On January 7, 2026, Hannah Alonzo published a YouTube video featuring a purportedly leaked internal Young Living corporate email dated early January 2026. The email states:
“We are writing to inform you of an important update regarding Young Living’s Marketing Partner Program. After careful consideration and strategic planning, the company has made the decision to officially conclude the Marketing Partner Program in Q2 of 2026.”
The message emphasizes continued commitment to product quality and promises further transition details in the coming months, while requesting employees treat the information as confidential.
Alonzo’s original video was marked private roughly 12 hours after publication. On Instagram, she stated she received a cease-and-desist letter from Young Living and is seeking legal advice. She had preemptively noted in the video:
“If this video gets taken down at any point, it likely was not my choice, and it’s probably because Young Living sued me.”

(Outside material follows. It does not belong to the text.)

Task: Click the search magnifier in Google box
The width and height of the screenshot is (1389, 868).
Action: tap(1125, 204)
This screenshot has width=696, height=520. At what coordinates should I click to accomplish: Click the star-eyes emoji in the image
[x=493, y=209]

Within hours, Scott Tex Johnson reuploaded the full video to his channel, preserving the content for public view.

On January 9, 2026, Young Living President Ben Riley publicly denied the email’s legitimacy on Facebook, calling rumors of exiting the direct sales (MLM) channel “extremely ridiculous.”

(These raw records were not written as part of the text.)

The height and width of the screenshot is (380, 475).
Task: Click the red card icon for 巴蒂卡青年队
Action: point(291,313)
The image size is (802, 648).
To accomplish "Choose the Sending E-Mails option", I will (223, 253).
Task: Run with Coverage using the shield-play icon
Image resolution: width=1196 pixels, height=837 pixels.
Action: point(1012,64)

The company’s corporate Instagram account echoed the denial, labeling the leaked document as inauthentic.

Young Living, founded in 1993 by Gary Young, is a major essential oils and supplements MLM company. After Gary Young stepped down as CEO in 2015 and passed away in 2018, his widow, Mary Young, took control.
The company has operated a classic multi-level marketing structure (referred to internally as the “Marketing Partner Program”) for over three decades. In recent years, Young Living launched an affiliate model through Wyld Notes, which may indicate a gradual strategic shift away from traditional MLM.

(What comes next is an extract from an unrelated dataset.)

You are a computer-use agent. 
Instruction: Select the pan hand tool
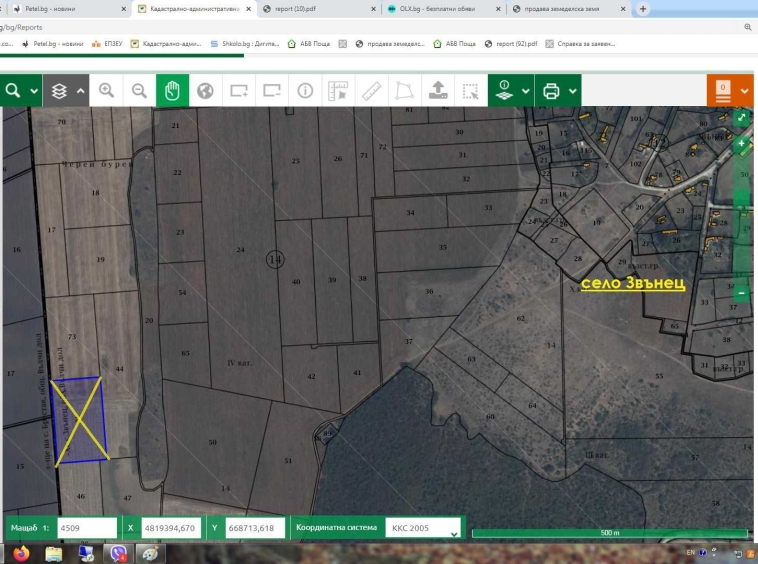[x=172, y=90]
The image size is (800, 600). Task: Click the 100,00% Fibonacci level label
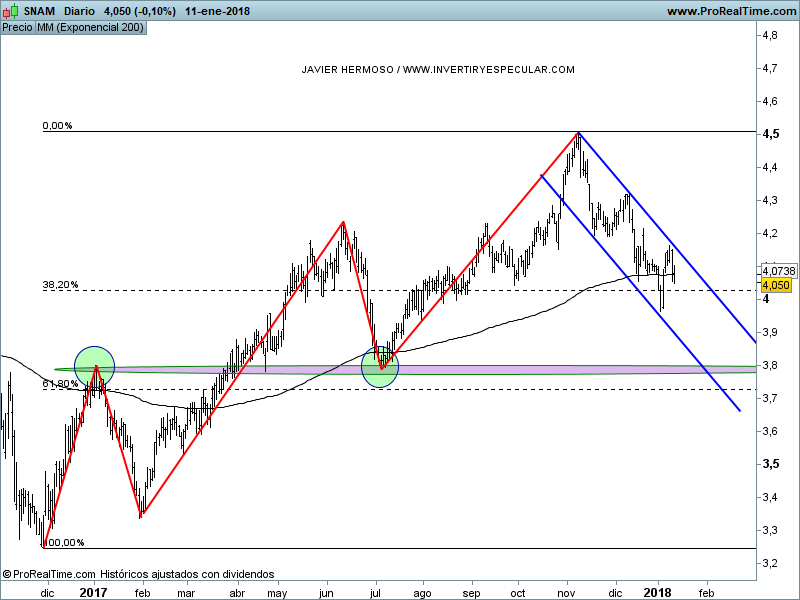click(64, 543)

Website traffic data (SimilarWeb, last three months) shows approximately 1.5 million monthly visits, healthy but likely significantly below COVID-era highs.
If the leaked email is genuine, Q2 2026 would mark the end of Young Living’s traditional MLM opportunity. The company would most likely transition fully to a single-level affiliate model (no recruitment-based commissions), though this remains unconfirmed.
At the time of publication:
Until Young Living provides clear confirmation or denial through official channels, the future of its MLM program remains uncertain.